Moreover, numerous protein assemblies self-combine and compartmentalize to generate organelles and
signaling modules within the cell, which are inherently dynamic. During the past 5 years, we have designed,
validated, and applied a platform for the large scale analysis of protein interaction partners using affinity
purification-mass spectrometry (AP-MS) termed BioPlex, which has allowed us to profile interaction partners
for 10,000 nonredundant human bait proteins in HEK293T. In total, an atlas of nearly 120,000 protein-protein
interactions was identified. The majority have not been reported through independent efforts. The robustness
of BioPlex, when benchmarked against other studies as well as our initial analysis of a similar effort in another
cell line (HCT116), parallels or exceeds available resources, allowing us to broadly define human protein
communities, predict functions and localizations of unstudied proteins based on interaction partners, and
define a large number of domain-domain enrichments that begin to impart structural architecture upon the
network. In this renewal, we seek to greatly enhance and extend these efforts in three major ways: First, we
will complete a full-pass, 10K-bait interactome in HCT116 cells and further address cell type diversity in
interactomes by performing an analysis of 2000 high-priority bait proteins in 4 or more additional cell lines.

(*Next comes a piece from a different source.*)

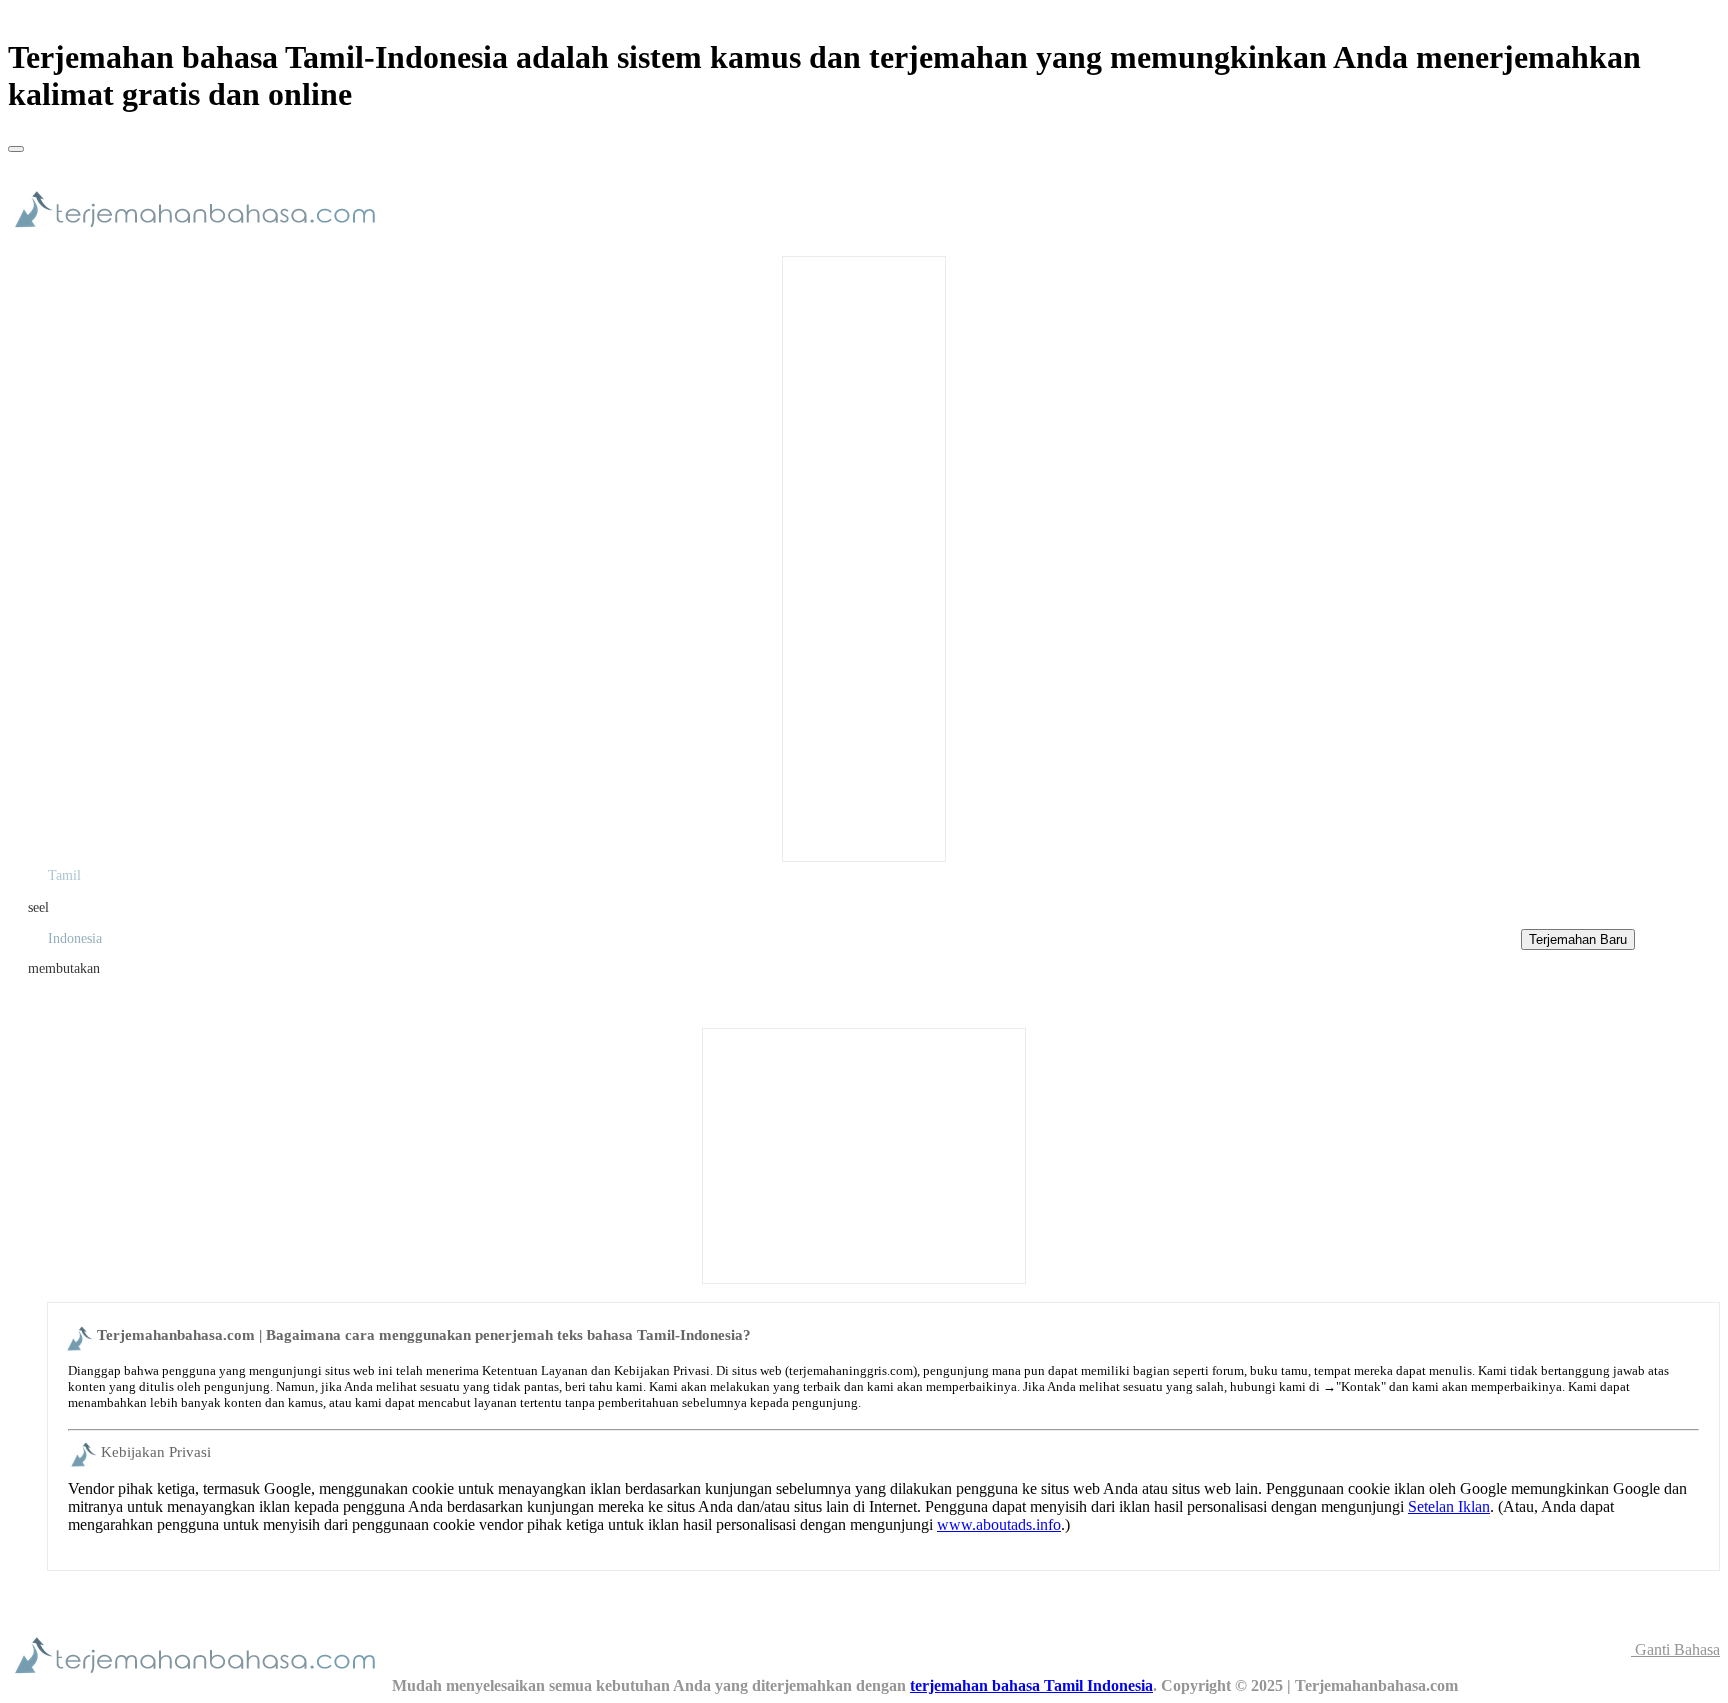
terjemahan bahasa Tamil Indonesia (1031, 1685)
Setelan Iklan (1449, 1506)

Second, in order to systematically address the complexities of membrane protein interactomes, we will
perform proximity labeling (biotinylation) across a broad range of 500 proteins known or predicted to reside in
cellular membranes, more than half of which lack sub-cellular locations in UNIPROT. This will begin to provide
a global understanding of membrane protein assemblies and will help to define the spatial architecture of the
proteome. Third, we will develop a platform for quantitative analysis of the interactomes of 200 high-priority,
mutant disease genes, thereby providing an in-depth view of how mutations drive reorganization of key
networks. Together, these studies will: i) define interactomes across multiple cell types, ii) provide a spatial
view of membrane protein architecture, and iii) begin to globally define how mutant alleles short-circuit key
cellular systems to promote disease.